As critics glorified “beguiling” fish served by “skillful sushi masters” — a few words from The New York Times’s four-star review of Hatsuhana in 1983 — the sushi phenomenon clearly depended on a feeling of social distinction, of entering a gastronomic sphere with its own rituals and rules. A U.S. News and World Report survey of “local style setters” in Atlanta in 1981 proclaimed that sushi was “in” (along with racquetball and “peach as a decorating color”). “The Breakfast Club” famously deployed a sushi lunch to symbolize Molly Ringwald’s character’s prim sophistication.
But slowly, inevitably, sushi’s social meanings multiplied. It became a ballpark snack (served at major-league stadiums in California starting in the late 1980s) and a rap lyric (Big Daddy Kane: “I’m genuine like Gucci, raw like sushi”). It was cultural diplomacy (Bill Clinton: “I like it a lot”). “Mmmm! Fan-fugu-tastic,” Homer declares in a 1991 “Simpsons” episode while eating blowfish sliced by a sushi novice, downing a supposedly lethal dose of venom because the master abandoned the bar to make out in a car with Edna Krabappel. Sushi’s embrace in Springfield and by “Mr. Simpson-san” presaged its broader diffusion through Middle America. By 1995, The Kansas City Star would be reporting on the arrival of supermarket sushi.
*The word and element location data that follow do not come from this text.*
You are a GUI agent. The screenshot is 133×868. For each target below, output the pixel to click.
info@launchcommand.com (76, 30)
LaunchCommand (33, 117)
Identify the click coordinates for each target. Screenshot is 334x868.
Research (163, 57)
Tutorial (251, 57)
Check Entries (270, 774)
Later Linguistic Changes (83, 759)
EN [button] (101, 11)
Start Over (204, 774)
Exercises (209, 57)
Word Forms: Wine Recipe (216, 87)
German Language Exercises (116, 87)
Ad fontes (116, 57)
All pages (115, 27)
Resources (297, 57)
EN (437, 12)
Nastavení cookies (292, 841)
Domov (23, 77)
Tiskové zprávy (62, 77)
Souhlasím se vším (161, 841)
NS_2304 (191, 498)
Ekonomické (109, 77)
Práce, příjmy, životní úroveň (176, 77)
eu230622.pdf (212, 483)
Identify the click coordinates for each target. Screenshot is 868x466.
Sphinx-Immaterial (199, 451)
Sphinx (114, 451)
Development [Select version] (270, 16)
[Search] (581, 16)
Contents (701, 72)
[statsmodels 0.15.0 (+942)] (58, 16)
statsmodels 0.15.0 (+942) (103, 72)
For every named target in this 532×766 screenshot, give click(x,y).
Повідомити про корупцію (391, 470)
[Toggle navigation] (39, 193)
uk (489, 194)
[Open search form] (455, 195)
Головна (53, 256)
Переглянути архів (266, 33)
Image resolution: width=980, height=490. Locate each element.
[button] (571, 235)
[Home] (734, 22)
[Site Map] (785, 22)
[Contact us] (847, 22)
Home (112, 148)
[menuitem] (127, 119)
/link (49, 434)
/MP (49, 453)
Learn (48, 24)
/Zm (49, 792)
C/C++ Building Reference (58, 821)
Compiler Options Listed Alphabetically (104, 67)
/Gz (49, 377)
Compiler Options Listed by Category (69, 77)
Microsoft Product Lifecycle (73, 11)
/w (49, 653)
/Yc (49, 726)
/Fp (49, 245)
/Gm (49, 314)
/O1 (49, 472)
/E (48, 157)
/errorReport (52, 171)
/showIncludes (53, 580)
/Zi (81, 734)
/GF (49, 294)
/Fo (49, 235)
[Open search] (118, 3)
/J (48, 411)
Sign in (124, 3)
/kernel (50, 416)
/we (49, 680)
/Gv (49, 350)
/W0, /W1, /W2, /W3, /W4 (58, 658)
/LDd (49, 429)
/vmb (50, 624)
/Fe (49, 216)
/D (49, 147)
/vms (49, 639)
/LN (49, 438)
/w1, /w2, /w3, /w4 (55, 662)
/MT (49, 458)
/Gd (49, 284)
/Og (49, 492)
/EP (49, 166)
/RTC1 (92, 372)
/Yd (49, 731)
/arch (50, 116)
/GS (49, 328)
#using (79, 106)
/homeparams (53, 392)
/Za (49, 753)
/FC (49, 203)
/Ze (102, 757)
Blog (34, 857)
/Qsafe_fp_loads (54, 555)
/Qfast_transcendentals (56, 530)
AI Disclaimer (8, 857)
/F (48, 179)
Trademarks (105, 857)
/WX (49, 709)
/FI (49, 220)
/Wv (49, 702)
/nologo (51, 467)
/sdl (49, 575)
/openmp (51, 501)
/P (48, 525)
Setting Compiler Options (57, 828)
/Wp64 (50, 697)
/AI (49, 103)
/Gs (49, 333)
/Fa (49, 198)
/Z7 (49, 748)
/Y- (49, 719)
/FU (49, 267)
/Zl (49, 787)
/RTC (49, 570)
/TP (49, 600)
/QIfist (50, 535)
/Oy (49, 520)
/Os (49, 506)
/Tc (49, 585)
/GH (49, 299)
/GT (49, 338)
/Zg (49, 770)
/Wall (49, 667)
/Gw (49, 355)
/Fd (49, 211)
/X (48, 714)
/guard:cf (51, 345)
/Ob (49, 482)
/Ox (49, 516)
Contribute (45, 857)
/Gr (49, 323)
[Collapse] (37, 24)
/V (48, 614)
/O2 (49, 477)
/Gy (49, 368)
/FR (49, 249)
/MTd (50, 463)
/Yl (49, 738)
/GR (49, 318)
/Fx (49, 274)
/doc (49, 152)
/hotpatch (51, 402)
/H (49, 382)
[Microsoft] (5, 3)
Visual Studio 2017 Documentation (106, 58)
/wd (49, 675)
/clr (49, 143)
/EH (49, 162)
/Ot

In a way, it was simple: The nation’s new sushi chefs needed suppliers, and in every corner of this newly sushi-crazed America, a group of potential suppliers was waiting. “They are Japanese; we’re Japanese,” Nagai remembered. “They came to us.”
Sushi, he acknowledged, wasn’t what Moon planned: “How can you save the world with sushi?” But it wasn’t a total accident either. “The idea and the reality,” he said. “Sometimes there’s a gap. Sometimes you have to compromise.”
Nearly four decades after the day of the $100 bills, a manager welcomed me to True World Foods New York, which does business, the company estimates, with 60 percent of the sushi restaurants in the New York metro area. The largest of 22 True World Foods branches around the country, it is actually in New Jersey, strategically perched near Newark Airport. The time was about 6 a.m. — roughly late afternoon in sushi world, and the hour that True World’s delivery trucks try to arrive in Manhattan.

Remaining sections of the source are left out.